Black Hat SEO and Your RSS Feed

Black Hat SEOLast week, while working FeedBlitz customer support I came across a very interesting and involved case.

The client observed that the daily emails being sent out by FeedBlitz were occasionally missing a post.

As I’ve mentioned before, missing posts are most often caused by cached feeds and occasionally duplicate etags.

This proved not to be the case, and it definitely had nothing to do with a stuck FeedBurner feed.

We also discovered that the On Demand mailing feature did not “see” the missing posts. It was as if the posts did not exist.

When the feed itself was examined, we discovered that it was exceptionally large. The missing posts were being pushed out of the available feed due to the massive amounts of content preceding them. But the posts on the publisher’s web site didn’t seem to be that big.

So the question was: Why was the feed so large when it contained so few articles of seemingly normal content?

Black Hat SEO

As you probably know, your browser interprets HTML code to generate a web page. Feeds are written in XML, which is pretty much a stripped down version of HTML that does not execute iframes or javascript. You can see what the underlying code of a website looks like by hitting Ctrl-U in Chrome and FireFox, at least.

When the source of this particular feed was viewed we found something incredibly interesting – at least to us! It was full of <output> tags. These tags are HTML5 and are meant to be used within forms. However, in this particular case, a plugin was wrapping massive amounts of hidden content in the output tag, content that looked like:

<output><div id=’95_content’ style=’display:none;’><span style=’font-size:small;color:black;’>Some text that I’m not going to include but showed up right here it went on and on and on and included lots of search engine friendly details that wouldn’t show up on the user side of the page</span></div></output>

If you look at the code, take note of the: <div id=’95_content’ style=’display:none;’> near the start.

Shady Deals

Hidden content is a huge red flag to search engines that says something shady may be happening. While black hat seo may not have been the intent of the plugin publisher – the content was generated by a plugin used to curate deals – the effect was massive amounts of hidden content being generated and inserted into the client’s posts, and subsequently their feed. And it also explained why it wasn’t visible on the publisher’s site – it was being hidden from people, but was taking up massive amounts of space, and being read by search engines.

The Fix:

Forms, like the aforementioned iframes and javascript, simply do not work within feeds and email, and so <output> tags are a useless artifact. We have made a change to the code, removing <output> tags and any content contained therein.

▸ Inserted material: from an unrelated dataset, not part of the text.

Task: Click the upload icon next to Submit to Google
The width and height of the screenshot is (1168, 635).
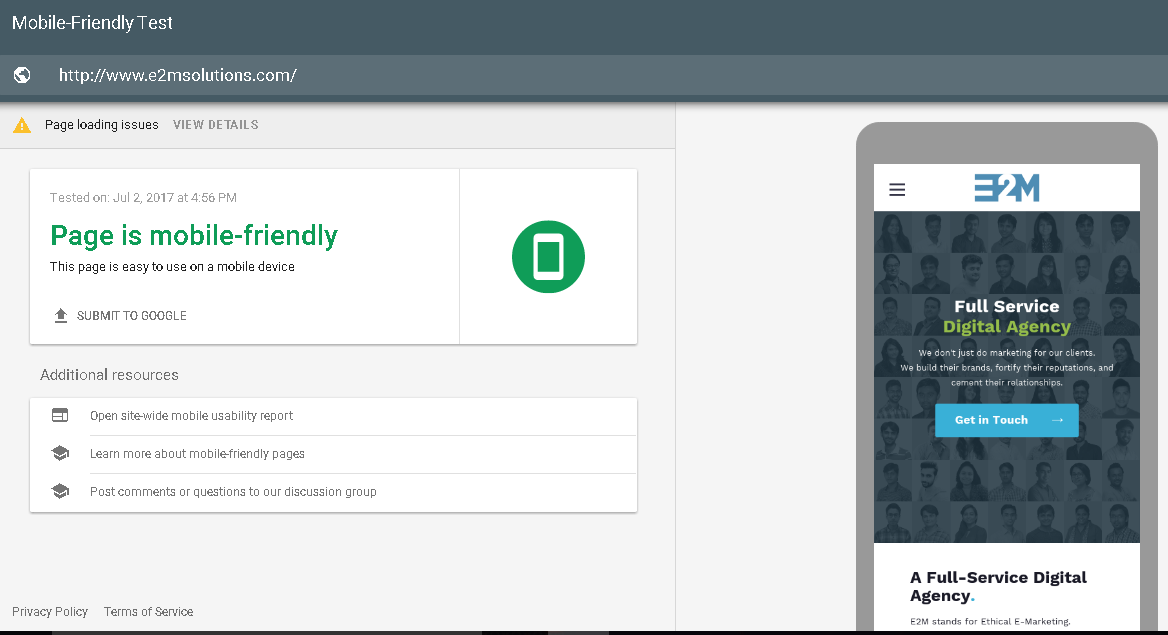Action: tap(60, 315)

We also suggested the client contact the creator of the plugin and mention the generated hidden content.

The Result:

Stripping the content contained within the <output> tag drastically reduced the size of the client’s feed. Once the size of the feed became manageable, all posts were then sent out with the scheduled mailings.

This fix also ensured other FeedBlitz clients will not encounter this problem.

Parting note:

When adding plugins to a site, don’t forget to make sure everything is working as intended. This includes checking the source code of the site, and checking for unexpected links and content.

Here at FeedBlitz, we have a publisher’s best interest in mind; their success drives our success!